Exploring the Privacy Protection Capabilities of Chinese Large Language Models
Yuqi Yang, Xiaowen Huang, Jitao Sang
TL;DR
The paper addresses privacy protection in Chinese large language models by introducing a three-tiered privacy evaluation framework that examines general privacy knowledge, contextual privacy, and privacy under attack prompts. It applies this framework to four 6–7B Chinese LLMs with aligned chat capabilities, using zero-shot and few-shot prompts and attack templates to probe safeguards. The findings reveal pervasive privacy shortcomings across models, with performance deteriorating under few-shot settings and attack prompts, highlighting real-world privacy risks in deploying LLM-based services.

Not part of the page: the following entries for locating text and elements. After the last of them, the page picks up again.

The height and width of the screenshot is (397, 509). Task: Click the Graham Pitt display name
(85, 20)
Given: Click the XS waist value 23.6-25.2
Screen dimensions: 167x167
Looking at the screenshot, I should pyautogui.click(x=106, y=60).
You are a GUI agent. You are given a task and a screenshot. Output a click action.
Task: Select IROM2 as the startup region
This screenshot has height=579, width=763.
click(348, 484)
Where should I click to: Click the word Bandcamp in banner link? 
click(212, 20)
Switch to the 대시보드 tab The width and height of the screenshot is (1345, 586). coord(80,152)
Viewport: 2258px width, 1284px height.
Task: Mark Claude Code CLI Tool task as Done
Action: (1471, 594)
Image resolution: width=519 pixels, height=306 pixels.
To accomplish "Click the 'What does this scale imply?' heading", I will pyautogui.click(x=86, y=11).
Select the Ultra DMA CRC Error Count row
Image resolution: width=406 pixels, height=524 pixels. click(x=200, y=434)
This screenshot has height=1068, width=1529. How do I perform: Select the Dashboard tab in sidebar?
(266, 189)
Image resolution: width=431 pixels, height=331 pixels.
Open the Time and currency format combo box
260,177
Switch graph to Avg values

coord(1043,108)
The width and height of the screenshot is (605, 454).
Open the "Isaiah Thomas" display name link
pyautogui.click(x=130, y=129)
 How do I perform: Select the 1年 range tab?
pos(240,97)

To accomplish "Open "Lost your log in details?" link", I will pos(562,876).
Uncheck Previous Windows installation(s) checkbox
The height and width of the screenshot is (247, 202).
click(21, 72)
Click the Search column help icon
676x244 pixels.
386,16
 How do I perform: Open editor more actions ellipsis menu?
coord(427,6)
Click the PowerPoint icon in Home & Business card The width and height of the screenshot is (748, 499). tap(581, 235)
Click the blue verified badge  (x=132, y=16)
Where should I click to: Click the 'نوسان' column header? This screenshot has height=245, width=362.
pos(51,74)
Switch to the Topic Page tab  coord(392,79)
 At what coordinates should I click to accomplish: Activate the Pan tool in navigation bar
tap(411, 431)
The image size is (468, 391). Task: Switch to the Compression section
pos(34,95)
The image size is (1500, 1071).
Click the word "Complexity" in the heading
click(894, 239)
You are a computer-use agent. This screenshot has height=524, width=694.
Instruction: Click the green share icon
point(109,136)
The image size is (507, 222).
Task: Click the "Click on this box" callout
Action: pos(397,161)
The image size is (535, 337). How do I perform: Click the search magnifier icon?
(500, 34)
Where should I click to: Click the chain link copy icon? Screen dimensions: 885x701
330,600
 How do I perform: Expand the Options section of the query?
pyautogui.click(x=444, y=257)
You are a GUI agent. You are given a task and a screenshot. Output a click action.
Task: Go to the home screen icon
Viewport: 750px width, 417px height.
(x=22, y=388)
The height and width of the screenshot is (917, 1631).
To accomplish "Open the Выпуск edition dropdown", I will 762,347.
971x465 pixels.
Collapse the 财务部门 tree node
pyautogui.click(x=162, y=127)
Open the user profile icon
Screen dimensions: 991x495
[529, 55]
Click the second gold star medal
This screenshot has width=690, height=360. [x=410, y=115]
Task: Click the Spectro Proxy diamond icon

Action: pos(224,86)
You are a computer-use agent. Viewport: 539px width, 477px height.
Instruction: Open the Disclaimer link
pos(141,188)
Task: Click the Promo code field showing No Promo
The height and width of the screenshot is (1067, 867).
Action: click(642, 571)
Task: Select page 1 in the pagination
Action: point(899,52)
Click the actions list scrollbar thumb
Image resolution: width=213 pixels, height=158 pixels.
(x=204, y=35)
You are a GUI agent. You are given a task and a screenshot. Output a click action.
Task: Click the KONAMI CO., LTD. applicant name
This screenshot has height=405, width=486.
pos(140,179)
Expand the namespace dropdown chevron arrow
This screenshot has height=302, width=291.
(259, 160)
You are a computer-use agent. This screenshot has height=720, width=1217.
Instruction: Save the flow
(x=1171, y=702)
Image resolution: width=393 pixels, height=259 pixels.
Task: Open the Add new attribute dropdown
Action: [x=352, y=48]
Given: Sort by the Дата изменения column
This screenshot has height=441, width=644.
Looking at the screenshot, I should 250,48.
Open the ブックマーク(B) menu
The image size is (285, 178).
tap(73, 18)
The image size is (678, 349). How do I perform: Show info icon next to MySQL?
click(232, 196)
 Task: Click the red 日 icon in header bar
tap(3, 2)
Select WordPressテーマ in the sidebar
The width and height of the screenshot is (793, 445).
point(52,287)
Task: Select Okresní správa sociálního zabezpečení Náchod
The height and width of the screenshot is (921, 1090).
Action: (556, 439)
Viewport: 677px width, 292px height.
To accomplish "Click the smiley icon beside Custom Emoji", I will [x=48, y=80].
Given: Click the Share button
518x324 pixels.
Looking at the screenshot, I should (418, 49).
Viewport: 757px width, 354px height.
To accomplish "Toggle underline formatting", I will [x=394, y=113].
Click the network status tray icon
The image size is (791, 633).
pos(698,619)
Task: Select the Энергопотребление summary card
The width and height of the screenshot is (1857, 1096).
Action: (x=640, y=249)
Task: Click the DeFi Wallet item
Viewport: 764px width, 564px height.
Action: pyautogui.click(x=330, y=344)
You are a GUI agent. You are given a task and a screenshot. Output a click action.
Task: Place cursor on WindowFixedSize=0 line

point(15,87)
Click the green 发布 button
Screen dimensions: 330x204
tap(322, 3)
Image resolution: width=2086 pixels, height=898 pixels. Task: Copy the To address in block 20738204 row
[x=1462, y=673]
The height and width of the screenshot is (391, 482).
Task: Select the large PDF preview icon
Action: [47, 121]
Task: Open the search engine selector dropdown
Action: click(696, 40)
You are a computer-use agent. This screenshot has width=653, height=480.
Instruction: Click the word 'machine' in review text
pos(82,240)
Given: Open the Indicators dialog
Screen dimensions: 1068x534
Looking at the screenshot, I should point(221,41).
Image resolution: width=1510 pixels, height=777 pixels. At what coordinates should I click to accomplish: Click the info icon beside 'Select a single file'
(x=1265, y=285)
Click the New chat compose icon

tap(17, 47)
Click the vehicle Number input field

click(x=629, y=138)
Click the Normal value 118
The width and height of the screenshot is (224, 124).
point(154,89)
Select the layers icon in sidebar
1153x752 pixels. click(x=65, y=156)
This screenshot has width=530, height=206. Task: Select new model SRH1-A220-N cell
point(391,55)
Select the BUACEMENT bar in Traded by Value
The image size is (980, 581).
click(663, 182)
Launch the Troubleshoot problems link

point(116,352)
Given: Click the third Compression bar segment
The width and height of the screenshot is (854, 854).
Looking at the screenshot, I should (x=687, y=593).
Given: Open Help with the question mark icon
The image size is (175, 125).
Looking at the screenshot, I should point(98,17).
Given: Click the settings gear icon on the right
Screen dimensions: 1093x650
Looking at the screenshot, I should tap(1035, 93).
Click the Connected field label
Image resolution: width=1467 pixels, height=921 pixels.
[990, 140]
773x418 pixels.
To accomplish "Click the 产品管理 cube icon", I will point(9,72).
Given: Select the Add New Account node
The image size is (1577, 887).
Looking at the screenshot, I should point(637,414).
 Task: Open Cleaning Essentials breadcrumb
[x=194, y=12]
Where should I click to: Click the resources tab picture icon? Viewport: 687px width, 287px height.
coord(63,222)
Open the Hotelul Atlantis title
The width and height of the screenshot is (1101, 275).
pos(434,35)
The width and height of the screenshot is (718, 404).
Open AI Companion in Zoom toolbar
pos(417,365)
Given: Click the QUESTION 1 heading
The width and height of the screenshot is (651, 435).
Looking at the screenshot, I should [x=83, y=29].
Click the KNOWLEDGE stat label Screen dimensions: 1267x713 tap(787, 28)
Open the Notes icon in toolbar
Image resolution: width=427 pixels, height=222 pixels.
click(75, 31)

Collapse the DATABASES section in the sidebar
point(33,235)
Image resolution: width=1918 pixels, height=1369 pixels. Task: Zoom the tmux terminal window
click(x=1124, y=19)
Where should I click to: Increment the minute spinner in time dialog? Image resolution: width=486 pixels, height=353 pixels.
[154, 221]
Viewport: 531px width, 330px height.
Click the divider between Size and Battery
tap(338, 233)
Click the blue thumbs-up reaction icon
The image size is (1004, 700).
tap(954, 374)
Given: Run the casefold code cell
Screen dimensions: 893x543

The work emphasizes the need for stronger privacy-security alignment, robust defense strategies, and more realistic evaluation data, while acknowledging limitations such as synthetic datasets and the monotony of some prompt attacks.
Abstract
Large language models (LLMs), renowned for their impressive capabilities in various tasks, have significantly advanced artificial intelligence. Yet, these advancements have raised growing concerns about privacy and security implications. To address these issues and explain the risks inherent in these models, we have devised a three-tiered progressive framework tailored for evaluating privacy in language systems. This framework consists of progressively complex and in-depth privacy test tasks at each tier. Our primary objective is to comprehensively evaluate the sensitivity of large language models to private information, examining how effectively they discern, manage, and safeguard sensitive data in diverse scenarios. This systematic evaluation helps us understand the degree to which these models comply with privacy protection guidelines and the effectiveness of their inherent safeguards against privacy breaches. Our observations indicate that existing Chinese large language models universally show privacy protection shortcomings. It seems that at the moment this widespread issue is unavoidable and may pose corresponding privacy risks in applications based on these models.